Asked about the price tag, DosReis said her office “will not know the annual cost for sure until the bidding process is complete.”
DosReis added the attorney general’s staff did consider using Capitol Police officers – state employees who provide security at courthouse entrances and other state buildings – but “concluded that there would be a significant cost savings in using a private security service.”
Lynn Loveday, president of Capitol Police union Local 2448, said she was “extremely disappointed” the attorney general sought bids for armed private security.
“The Capitol Police protect and patrol many state buildings including the Courts and State House,” Loveday said in an email. “The Capitol Police are armed, fully trained law enforcement professionals, with arrest powers.
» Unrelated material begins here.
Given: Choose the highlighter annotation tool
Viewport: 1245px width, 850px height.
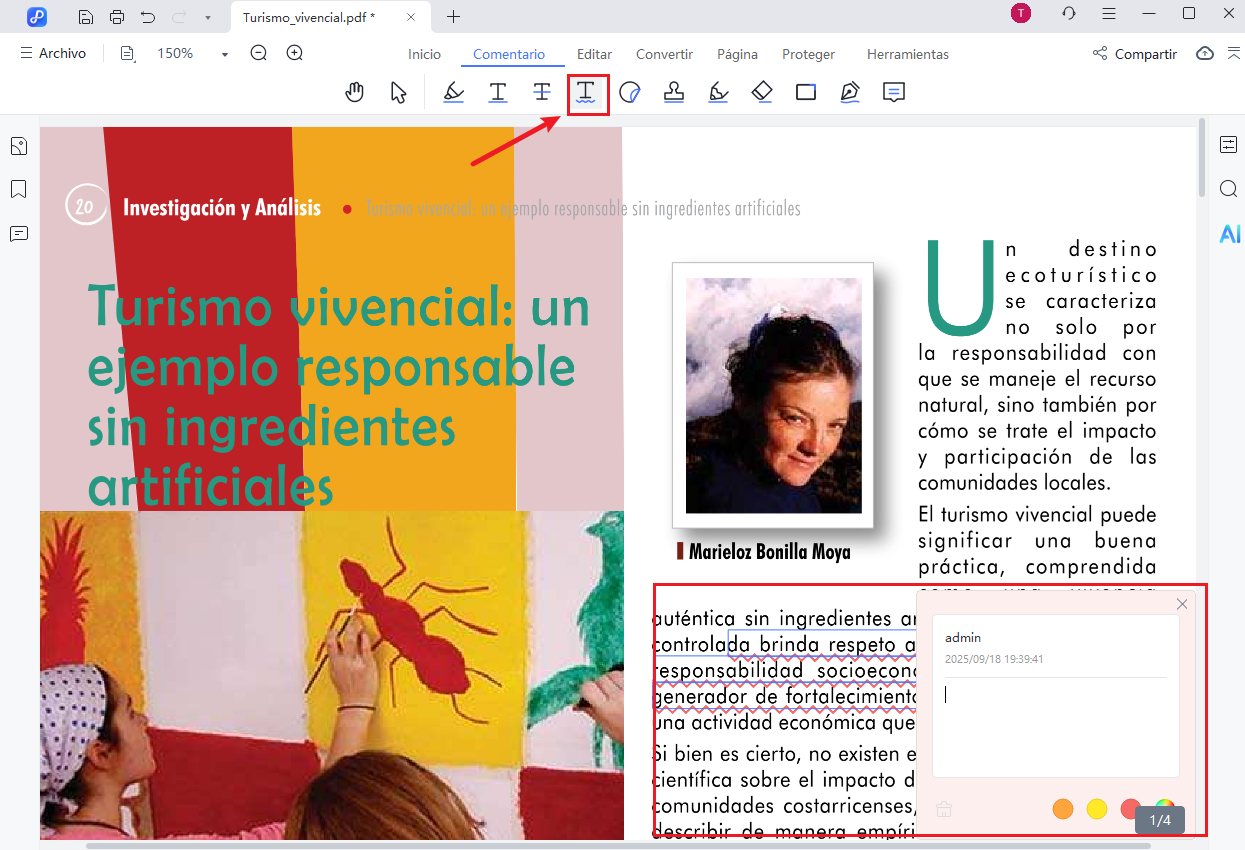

It’s counterintuitive that the state’s top prosecutor wants to hire private security instead of Capitol Police.”
“The union will explore any and all options to prevent the outsourcing of public safety,” she added.
The Bureau of Criminal Identification, which conducts background checks on individuals, was moved from the Providence office to the new Cranston facility last year. The investigators that handle BCI are armed according to DosReis, so their departure left a security gap in Providence.
This article has been updated form the original to include a spokesperson’s clarification that the attorney general’s office is seeking one guard per shift.